#### [What is needed]
For the listing below, print exactly the lines from the line with "The image size is (1124, 650)." to the line with "Open the Andre Cronje address profile heading", both included, and nothing beyond them.

#### [Source material]
━━━━━━━━━━━━━━━━━━━━━━━━━━━━━━
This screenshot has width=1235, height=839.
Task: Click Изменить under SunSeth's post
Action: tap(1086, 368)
━━━━━━━━━━━━━━━━━━━━━━━━━━━━━━
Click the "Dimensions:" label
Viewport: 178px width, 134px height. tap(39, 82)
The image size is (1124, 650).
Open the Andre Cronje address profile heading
━━━━━━━━━━━━━━━━━━━━━━━━━━━━━━
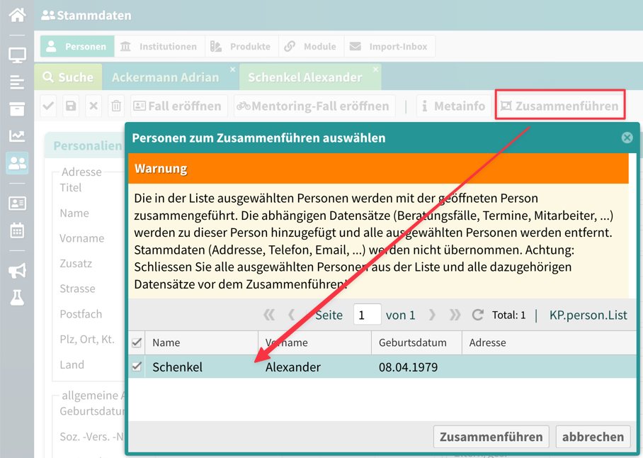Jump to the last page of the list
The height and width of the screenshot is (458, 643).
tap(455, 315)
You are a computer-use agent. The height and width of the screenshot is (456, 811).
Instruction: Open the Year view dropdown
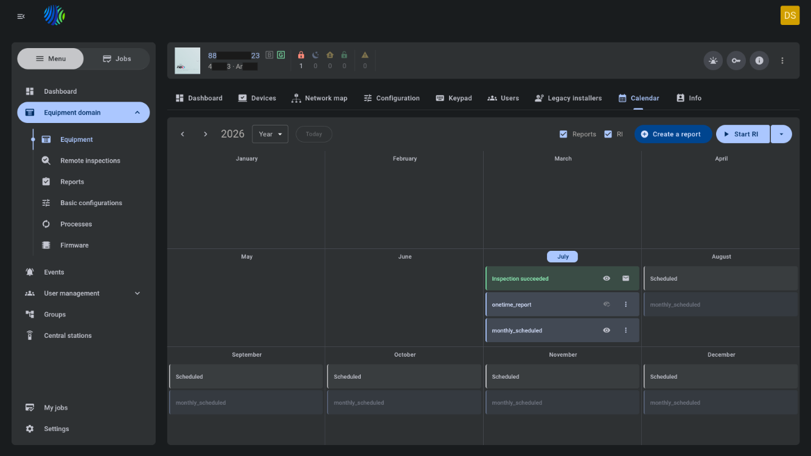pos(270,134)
━━━━━━━━━━━━━━━━━━━━━━━━━━━━━━
#### [Output of the task]
The image size is (1124, 650).
Open the Andre Cronje address profile heading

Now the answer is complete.